In this section, we're giving you an outline of different kinds of website projects, and what a website project for these sizes of projects might look like. We hope this gives you a better idea of the scale of the project needed for the kind of website you might like to produce.
A basic ‘brochure’ website – just the info | A ‘medium’ site – one or two key tasks | A more complex site – covering lots of different user needs |
This is the most basic kind of website. It’s typically a single-page site that gives people basic information about your organisation. For example, you might feature your address, opening hours, and ways of getting in contact. Funders sometimes want to see an ‘official’ organisational website rather than a social media profile, and a brochure site can help with this. It’s also useful to have a simple website that you can update quickly and easily. There are off-the-shelf tools to make sites like this, and you should be able to get it done in less than a day, even with minimal technical knowledge. | One level up from the basic brochure site, where users can perform one or two basic tasks, or where you can share a bit more information. For example, you might include a list of upcoming events with booking links, or a page with a list of recent blog posts and updates on a campaign or activity. Or you might have a very basic booking form where users can sign up for an event or activity with your organisation. This kind of site can also be built with simple off-the-shelf tools. Putting it together and making the integrations work might take a day or two. Someone willing to learn some basic technical skills could do this without too much outside help. | A bigger organisation might need a site that can handle multiple, complex user needs.
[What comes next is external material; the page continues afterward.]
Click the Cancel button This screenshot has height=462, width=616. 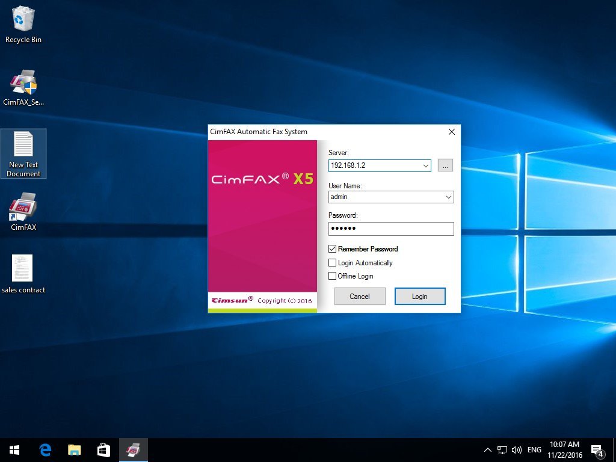tap(360, 296)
For example, a secure and branded donation form for individual supporters, an archive of blog posts, a resource library, an upcoming events page, and in-depth organisational information for funders, job applicants and other stakeholders. If your website build involves a lot of work on design and/or content, it may become a bigger project where you need outside expertise and support. This kind of project could take weeks or months, and along with significant technical expertise, you’d need a good amount of internal capacity to manage the project well. |
Website development costs vary, so it’s not possible to give a precise figure. But the three examples above (Basic, Medium and Advanced) step up in orders of magnitude:
You’ll find it easier to manage and control costs if you have more internal expertise and capacity.
In general, you should spend a fair amount of time on research and discovery – taking time to test any assumptions and ensuring that you have and agreeing a coherent rationale for features on your new site. Skipping ahead too quickly can mean that you end up wasting time and money on ‘solutions’ which don’t address real needs.
With a smaller project like a brochure website you can go from planning to publishing fairly quickly. But with a bigger project, you might want to split the work into four stages:
The user research phase, where you work out what your key users really need, and test any assumptions you have about the best way of meeting these needs. Only move on from Discovery when you’re happy that you have a clear picture of user needs.
(Note: timings given in links here are for larger, public sector-scale projects. A voluntary sector website would typically take a shorter period of time to complete).
You generate a low-fi prototype for internal testing. This won’t have any polished design or final content, but it will give you a tangible ‘Thing’ to test internally. This prototype might be narrow – it might not cover every feature. But if you’re testing assumptions around a particular user task (eg making a donation) it should be complete so you can test the whole process from end to end. Testing a prototype ‘thing’ rather than discussing a list of features can help you keep the process focussed on meeting user needs.
You’ve built your product into a fairly final draft, now it’s ready to test with some external users. With a website build, you’d expect your design and most of your content to be complete at this stage. You might test on a private link with a selected group of users (handy if you are looking for detailed feedback). Or you might redirect your main site to a ‘beta’ page so that anyone can experience the new site, with an option to return to the previous site if they run into difficulties. If you’re migrating a lot of content from an old site, now is the time to do it.
You’ve taken on board the feedback from the previous stages, and your site is formally launched. You can now publicise this web address on your social media channels and turn off any redirects to your old site. You should still be ready to look out for insights and feedback and make any incremental improvements.